▶ EXCERPTED TEXT
>> begin

Still further, removing certain contaminants from a hydrocarbon or
process stream as set forth herein may facilitate meeting product
specifications.
[0026] In accordance with one approach, the processes and systems
disclosed herein are used to treat a hydrocarbon process stream, to
remove a contaminant therefrom and convert at least a portion of
methane to acetylene. The hydrocarbon process stream described
herein includes the methane feed stream provided to the system,
which includes methane and may also include ethane or propane. The
methane feed stream may also include combinations of methane,
ethane, and propane at various concentrations and may also include
other hydrocarbon compounds. In one approach, the hydrocarbon feed
stream includes natural gas. The natural gas may be provided from a
variety of sources including, but not limited to, gas fields, oil
fields, coal fields, fracking of shale fields, biomass, and
landfill gas. In another approach, the methane feed stream can
include a stream from another portion of a refinery or processing
plant. For example, light alkanes, including methane, are often
separated during processing of crude oil into various products and
a methane feed stream may be provided from one of these sources.
These streams may be provided from the same refinery or different
refinery or from a refinery off gas. The methane feed stream may
include a stream from combinations of different sources as
well.
[0027] In accordance with the processes and systems described
herein, a methane feed stream may be provided from a remote
location or at the location or locations of the systems and methods
described herein. For example, while the methane feed stream source
may be located at the same refinery or processing plant where the
processes and systems are carried out, such as from production from
another on-site hydrocarbon conversion process or a local natural
gas field, the methane feed stream may be provided from a remote
source via pipelines or other transportation methods. For example a
feed stream may be provided from a remote hydrocarbon processing
plant or refinery or a remote natural gas field, and provided as a
feed to the systems and processes described herein. Initial
processing of a methane stream may occur at the remote source to
remove certain contaminants from the methane feed stream. Where
such initial processing occurs, it may be considered part of the
systems and processes described herein, or it may occur upstream of
the systems and processes described herein. Thus, the methane feed
stream provided for the systems and processes described herein may
have varying levels of contaminants depending on whether initial
processing occurs upstream thereof
[0028] In one example, the methane feed stream has a methane
content ranging from about 65 mol-% to about 100 mol-%. In another
example, the concentration of methane in the hydrocarbon feed
ranges from about 80 mol-% to about 100 mol-% of the hydrocarbon
feed. In yet another example, the concentration of methane ranges
from about 90 mol-% to about 100 mol-% of the hydrocarbon feed.

>> end

▶ DATASET
>> begin

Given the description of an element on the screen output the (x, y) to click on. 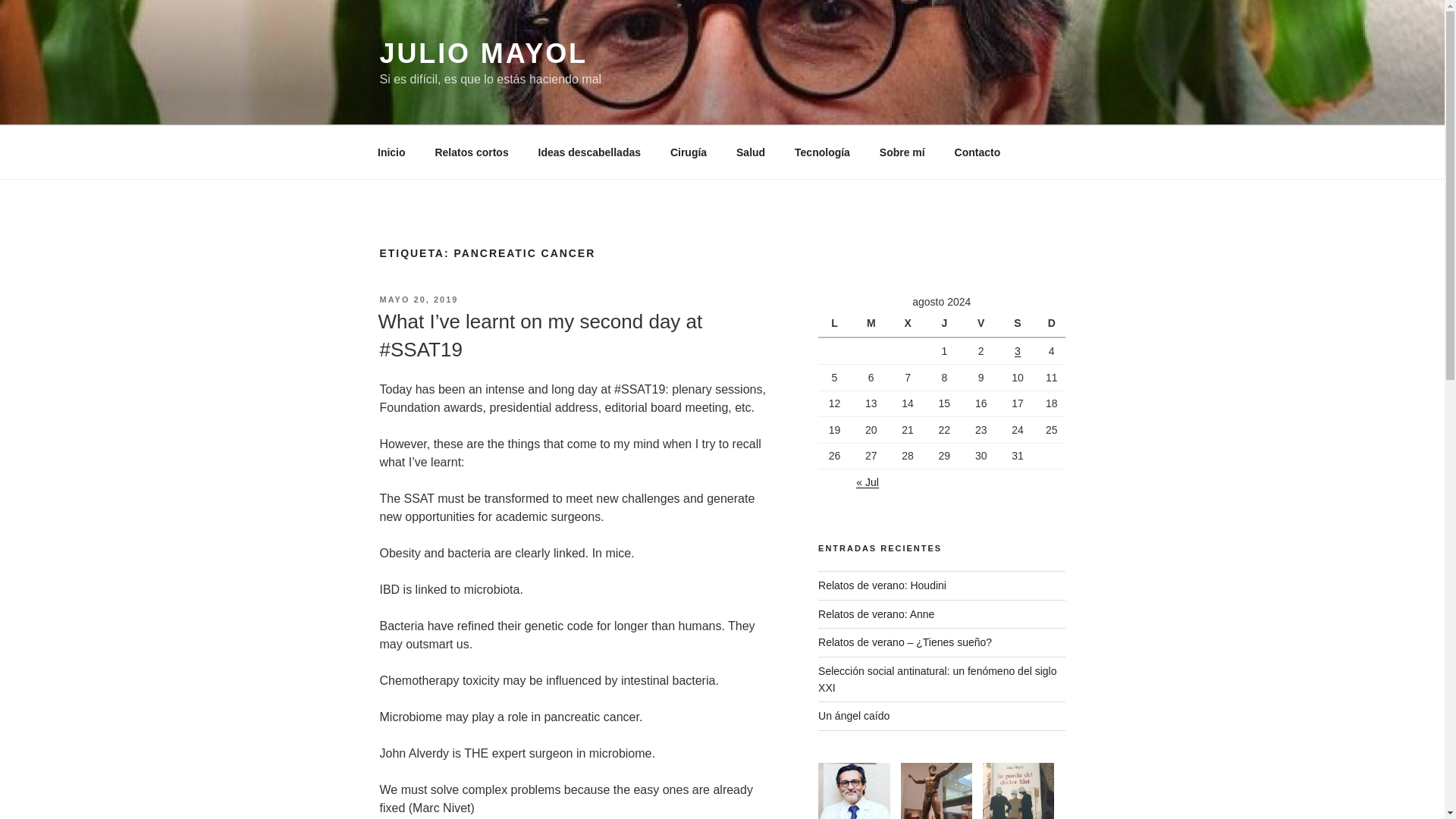
viernes (982, 323)
Inicio (391, 151)
lunes (836, 323)
Relatos de verano: Anne (876, 613)
MAYO 20, 2019 (418, 298)
Relatos de verano: Houdini (882, 585)
jueves (945, 323)
domingo (1051, 323)
martes (872, 323)
Ideas descabelladas (588, 151)
Salud (750, 151)
JULIO MAYOL (482, 52)
Relatos cortos (471, 151)
Contacto (976, 151)
Given the description of an element on the screen output the (x, y) to click on. 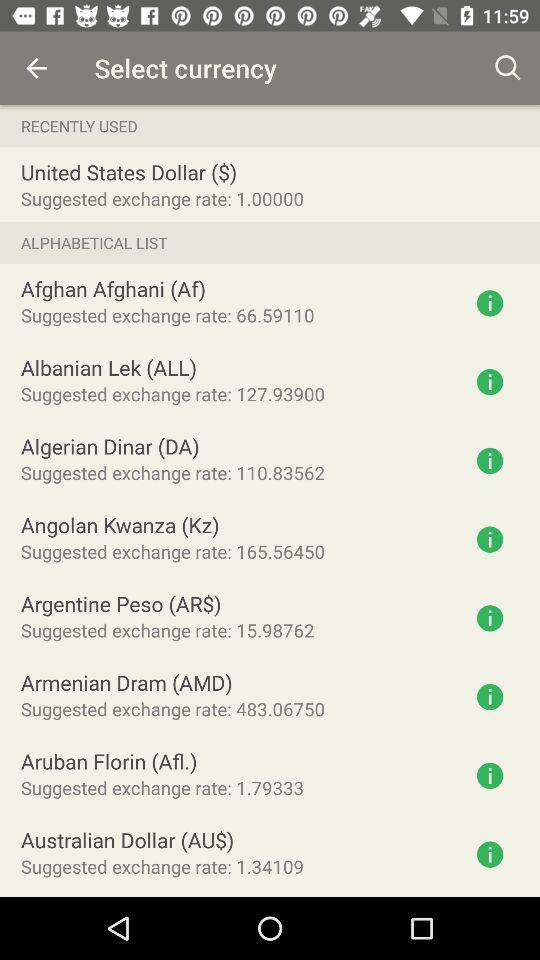
algerian dinar information (490, 460)
Given the description of an element on the screen output the (x, y) to click on. 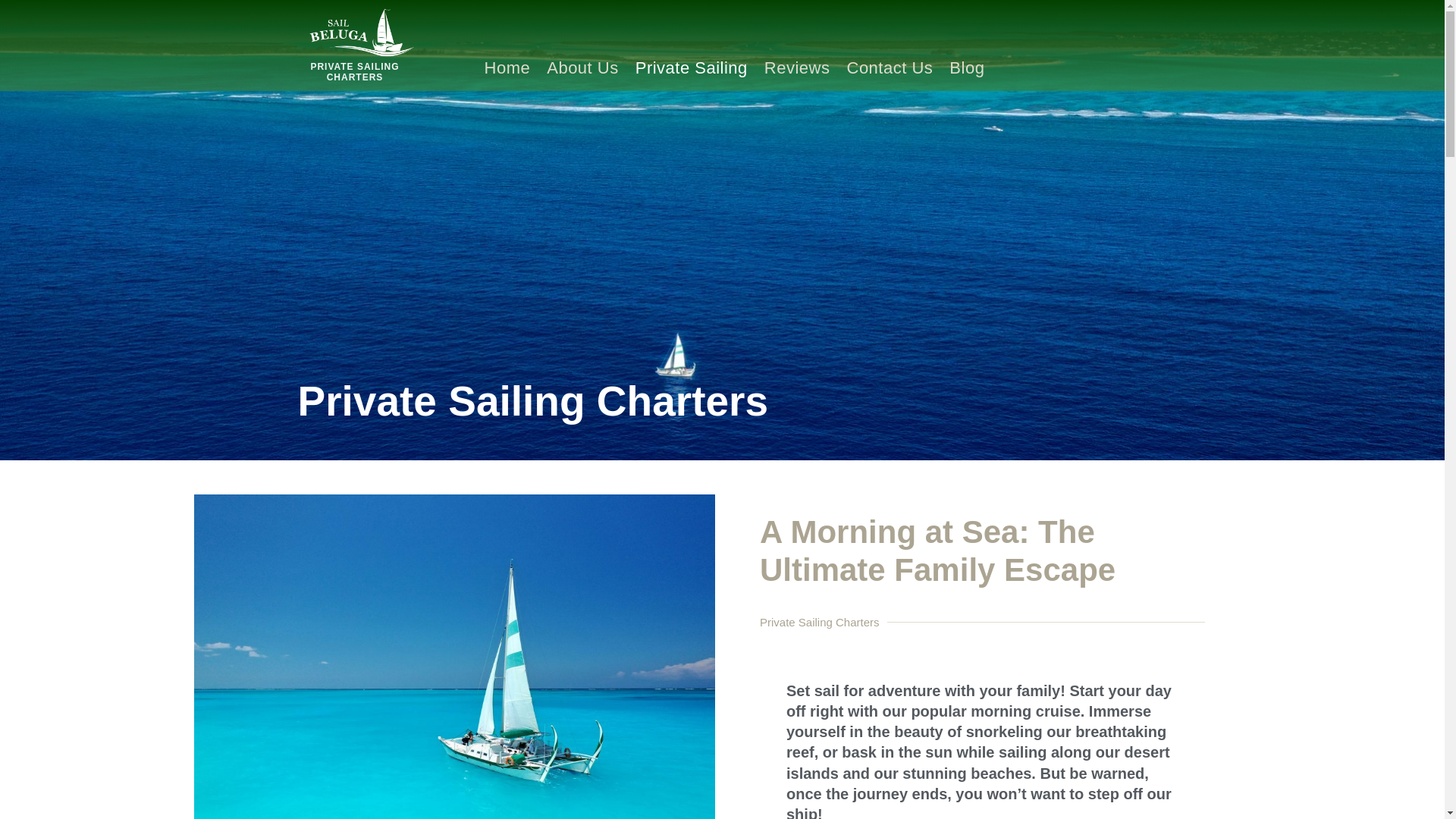
Private Sailing (691, 68)
Contact Us (890, 68)
Home (507, 68)
Reviews (796, 68)
About Us (582, 68)
Blog (966, 68)
Given the description of an element on the screen output the (x, y) to click on. 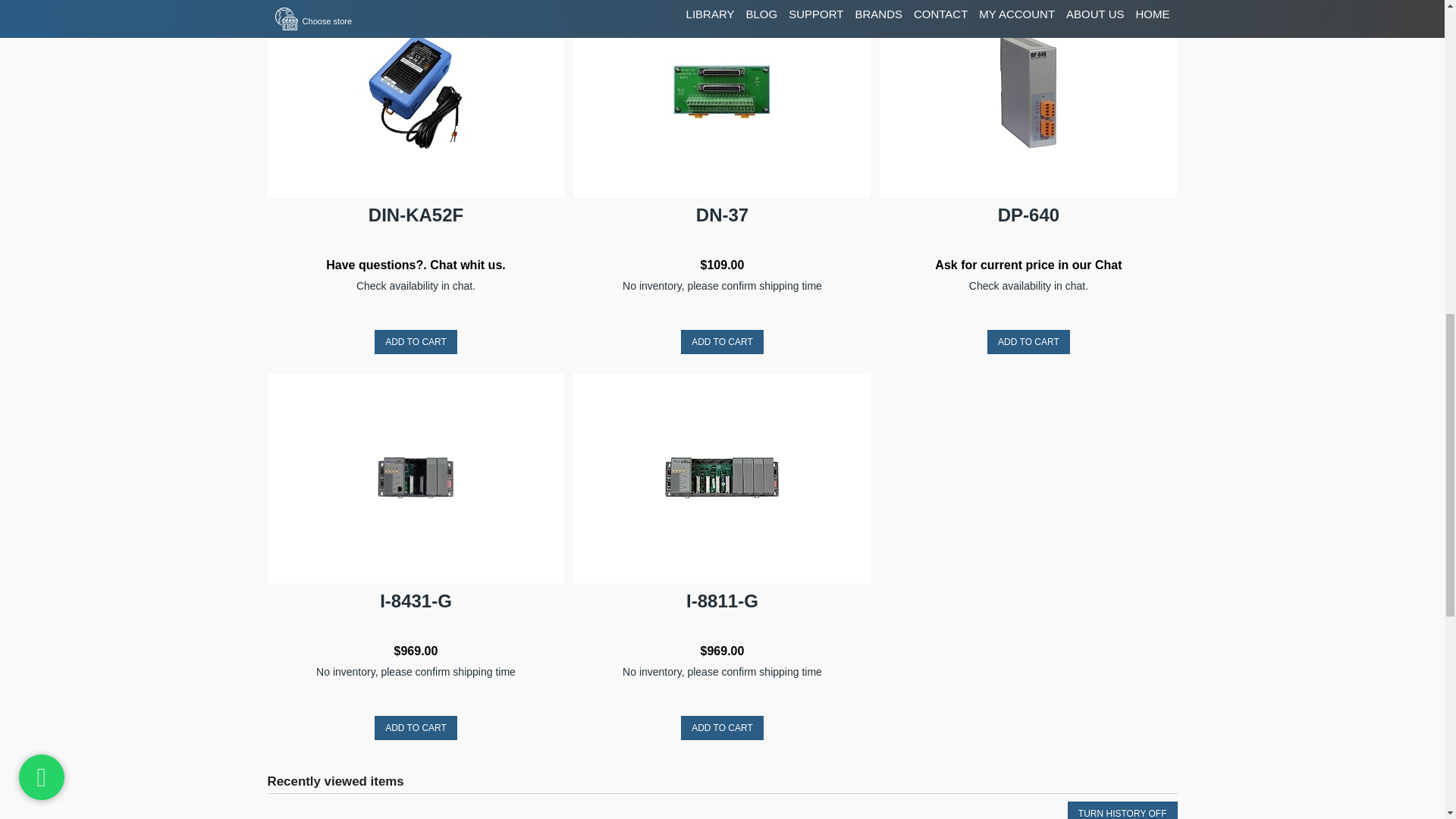
Add to cart (721, 341)
Add to cart (1028, 341)
Add to cart (415, 727)
Add to cart (415, 341)
Turn history off (1122, 810)
Add to cart (721, 727)
Given the description of an element on the screen output the (x, y) to click on. 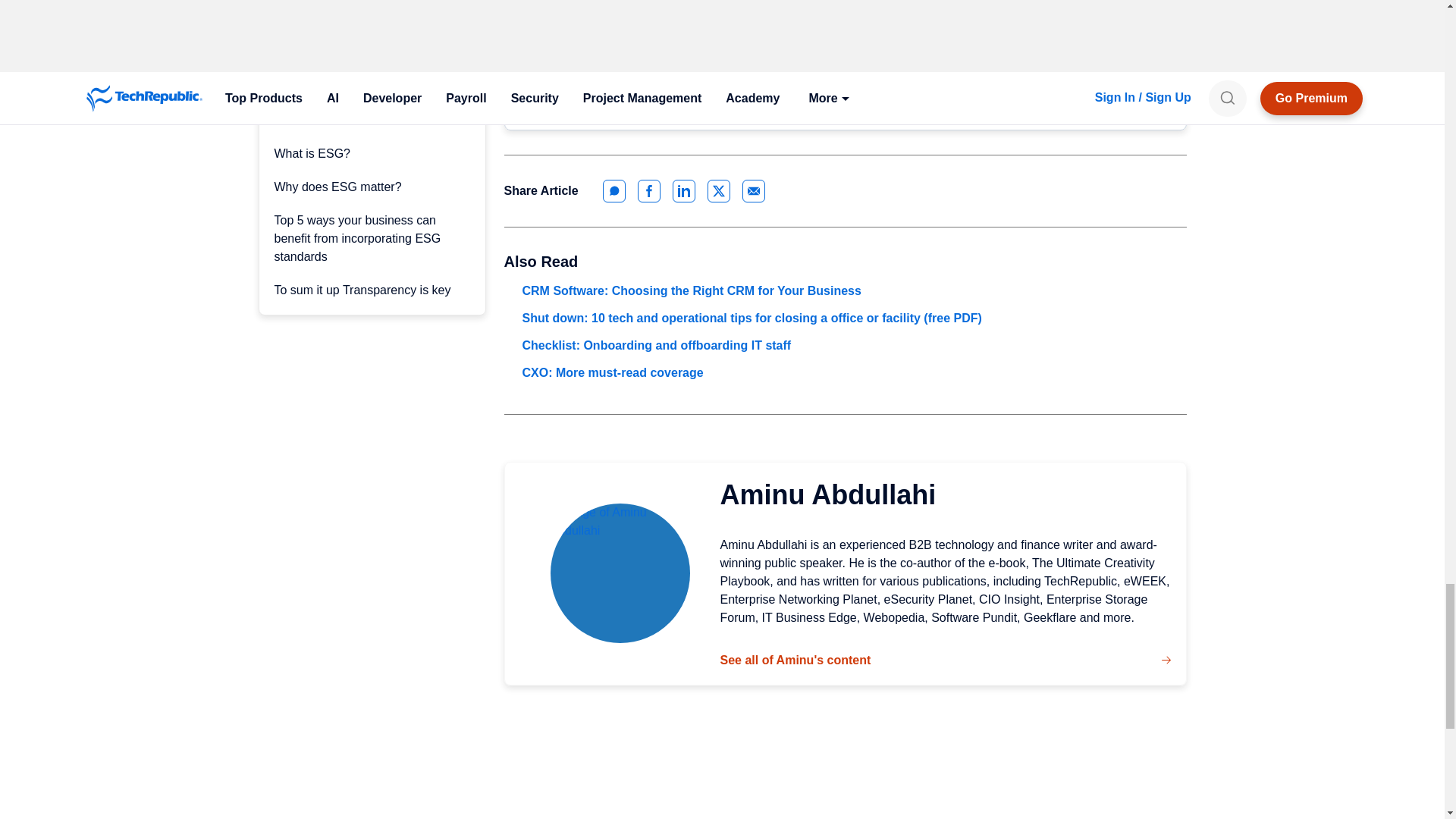
on (539, 43)
Given the description of an element on the screen output the (x, y) to click on. 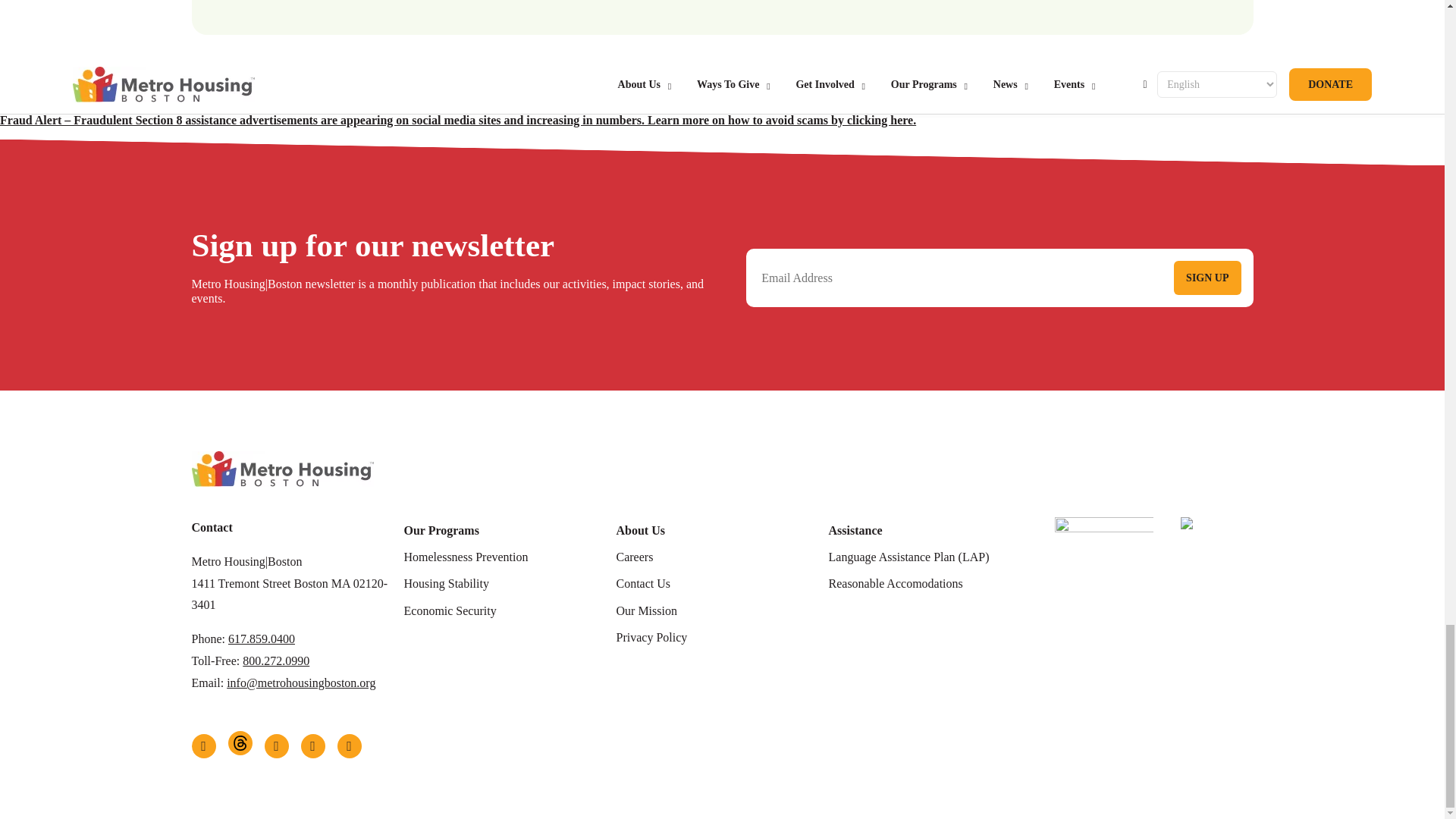
Sign Up (1206, 277)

>> end

▶ TASKS FOR THIS EXERCISE
(A) Answer these questions about the passage on methane feed streams:
(i) In one approach, what does the hydrocarbon feed stream include?
(ii) Where may initial processing of a methane stream occur to remove certain contaminants?
(iii) In the first example of paragraph [0028], what range of methane content does the methane feed stream have?
(B) List every source of natural gas that the passage on methane feed streams names.
(C) Carry on the passage on methane feed streams from its final sentence.
The records have no connection to the passage on methane feed streams.

▶ ANSWERS PER TASK
(A)
(i) Natural gas.
(ii) At the remote source.
(iii) From about 65 mol-% to about 100 mol-%.

(B)
- Gas fields
- Oil fields
- Coal fields
- Fracking of shale fields
- Biomass
- Landfill gas

(C)
[0029] In one example, the concentration of ethane in the methane
feed ranges from about 0 mol-% to about 35 mol-% and in another
example from about 0 mol-% to about 10 mol-%. In one example, the
concentration of propane in the methane feed ranges from about 0
mol-% to about 5 mol-% and in another example from about 0 mol-% to
about 1 mol-%.
[0030] The methane feed stream may also include heavy hydrocarbons,
such as aromatics, paraffinic, olefinic, and naphthenic
hydrocarbons. These heavy hydrocarbons if present will likely be
present at concentrations of between about 0 mol-% and about 100
mol-%. In another example, they may be present at concentrations of
between about 0 mol-% and 10 mol-% and may be present at between
about 0 mol-% and 2 mol-%.
[0031] In one embodiment, the present invention includes a process
for extracting heat from a methane to acetylene conversion process.
The methane is reacted in a supersonic flow reactor to generate a
first effluent mixture comprising acetylene. The reaction is a
pyrolysis reaction that occurs at very high temperatures over a
very short time period. The heat generated is then extracted from
the effluent stream in the reactor. The process includes extracting
heat from a portion of the reaction chamber in the supersonic flow
reactor. The reaction chamber includes a leading section and a
trailing section, wherein the extraction of heat comprises cooling
the first effluent mixture as it is passed to the trailing section
of the reaction chamber. The trailing section of the reaction
chamber includes a heat exchange unit disposed around the trailing
section of the reaction chamber. The leading section of the
reaction chamber can be between 10% and 90% of the reaction
chamber, and the trailing portion of the reaction chamber can be
between 10% and 90% of the reaction chamber. The split of the
reaction chamber can be designed to accommodate the reaction to the
extent desired with methane consumed, and the amount of heat
removed from the trailing portion of the reaction chamber
needed.
[0032] The trailing portion of the reaction chamber can be
encircled with cooling tubes, with the reaction effluent from the
leading portion of the reaction chamber contacting the cooling
tubes. The tubes can be lined with a high heat transfer material
such as copper, to facilitate heat transfer from the reaction
effluent to the cooling tubes. A cooling medium is passed through
the cooling tubes to transfer the heat to another hydrocarbon
processing unit.
[0033] In one embodiment, a feedstream to a hydrocarbon processing
unit is preheated by passing the feedstream through the cooling
tubes. In particular, the feedstream passed through the cooling
tubes comprises a feed to an endothermic reactor, such as a
hydrogenation unit, or aromatization and cyclization unit.
[0034] In one embodiment, the trailing portion of the reaction
chamber can include a heat exchanger unit disposed within the
trailing portion of the reaction chamber. Heat is transferred from
the reaction effluent stream to the heat transfer medium in the
heat exchanger to carry the heat to a downstream hydroprocessing
unit. One aspect of this embodiment includes the heat transfer to a
dehydrogenation reactor to maintain the temperature in the
dehydrogenation reactor during the dehydrogenation reaction
process. Another aspect of this embodiment includes the heat
transfer to an aromatization reactor to maintain the temperature in
the aromatization reactor during the aromatization reaction
process. Another aspect of this embodiment includes the heat
transfer to a vinyl chloride reactor to maintain the temperature in
the vinyl chloride reactor during the vinyl chloride reaction
process.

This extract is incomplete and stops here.